▸ Description of the task
Reproduce the QPR match report below, everything from "As Queens Park" down to "Shepherd's Bush welcome.", with "Hoops" switched to "Rangers".

As Queens Park Rangers plot their escape from the relegation zone, they would do well to remember their Bonfire Night performance against Manchester City.
The R's nearly shocked the league leaders, fighting to a 3-2 defeat that at the time seemed to signal a promising Premier League campaign. Little has gone right for the Hoops since that fateful night, but it should serve as inspiration for what they can do against any club.
With Liverpool visiting Loftus Road this week, here's a useful history lesson.
QPR's prime time debut was carried live on ESPN, with the supporters still riding high on the season's pinnacle moment - the 1-0 victory over Chelsea two weeks prior. A lively crowd shuffled in and got to work singing, giving David Milner and Mario Balotelli a noisy Shepherd's Bush welcome.
The little club that could was rocking and ready to show the world that they were to be taken seriously now that they'd fought their way back to the top flight. There was no question City were the better club, so what was there to lose by going after them with everything the R's had? Warnock's men did just that, playing an aggressive and open game. Armand Traore slashed up the left side creating opportunities. Young was a force on the right wing, pressing high and delivering some solid crosses, but also paid for his aggression when he was caught out by a Dzeko breakaway that led to City's first goal. Jay Bothroyd had his best performance for the Hoops, heading the first goal to give the home side an early lead and deflecting the second that Heidar Helguson tucked home. Bothroyd worked well in the centre-forward role, aiding Helguson and Mackie up top, in a formation that should have been used more to extract better results from him.
After the visitors went ahead on the strength of David Silva's 52nd minute strike, the R's battled back and put City on their heels, culminating in the second goal. With the pace and intensity QPR displayed, the crowd was sniffing an upset before Yaya Toure's 73rd minute header cut the mood back down to size. Rather than rolling over, QPR dug deep and forced some late efforts that nearly put them level once more. In the end it was a defeat, but a strong performance against a powerhouse club that seemed to set them in good stead heading on in the season. The bounce they took with them eventually fizzled out, leading to more upheaval and turnover in the squad, but there was an energy that night that is badly needed once again.

▸ Given information
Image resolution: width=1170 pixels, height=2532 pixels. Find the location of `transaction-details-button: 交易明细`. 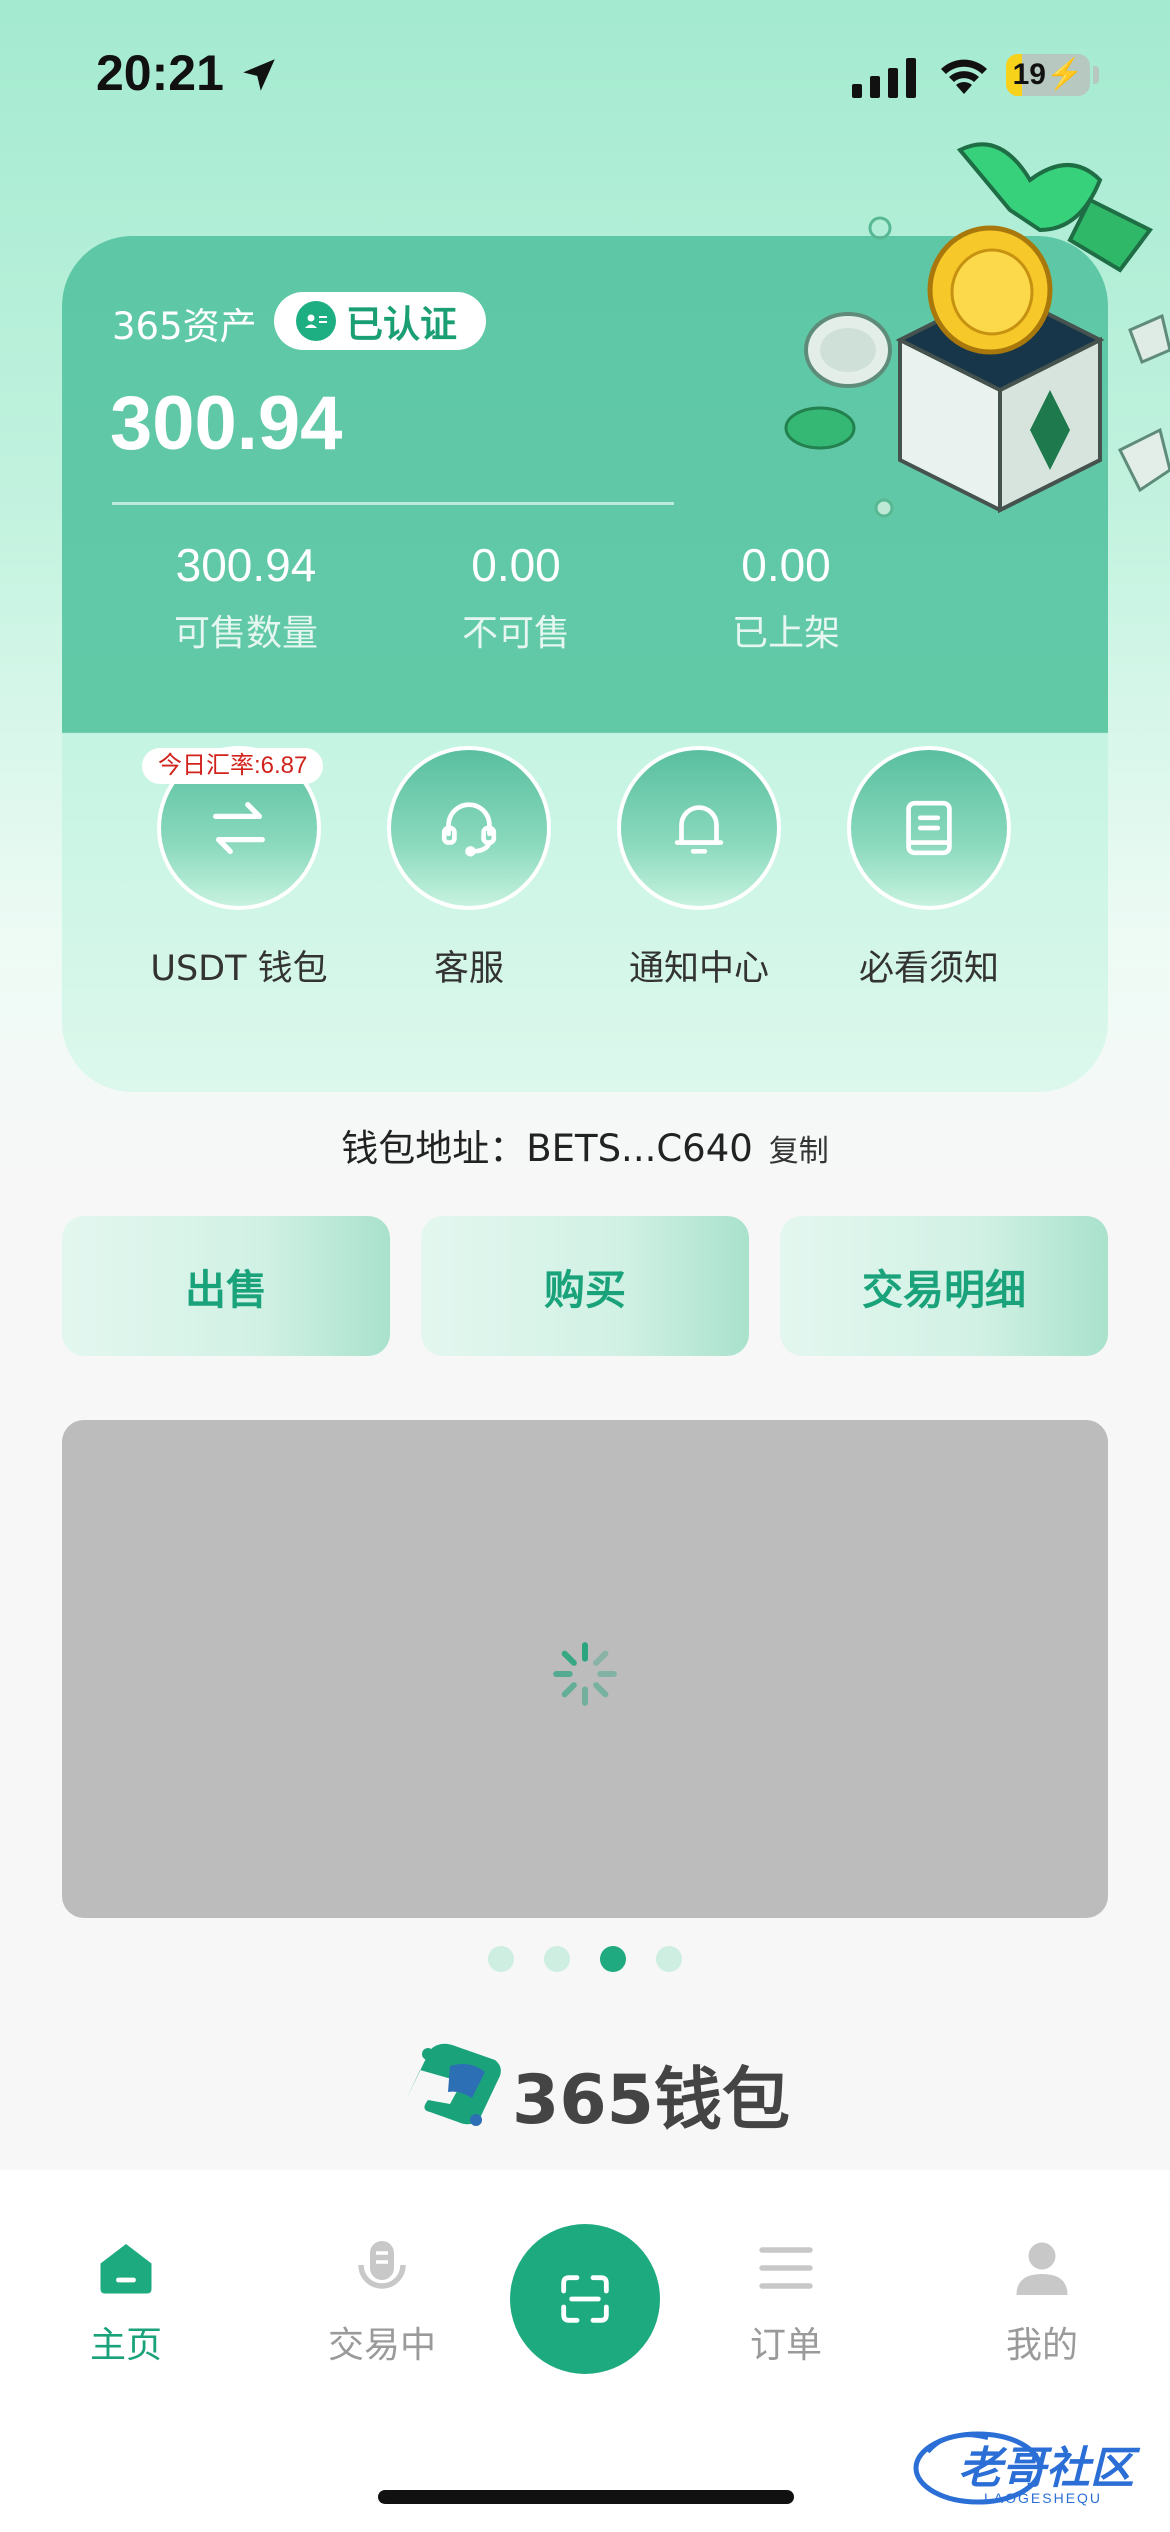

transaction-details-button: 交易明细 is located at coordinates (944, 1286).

▸ Answer section
As Queens Park Rangers plot their escape from the relegation zone, they would do well to remember their Bonfire Night performance against Manchester City.
The R's nearly shocked the league leaders, fighting to a 3-2 defeat that at the time seemed to signal a promising Premier League campaign. Little has gone right for the Rangers since that fateful night, but it should serve as inspiration for what they can do against any club.
With Liverpool visiting Loftus Road this week, here's a useful history lesson.
QPR's prime time debut was carried live on ESPN, with the supporters still riding high on the season's pinnacle moment - the 1-0 victory over Chelsea two weeks prior. A lively crowd shuffled in and got to work singing, giving David Milner and Mario Balotelli a noisy Shepherd's Bush welcome.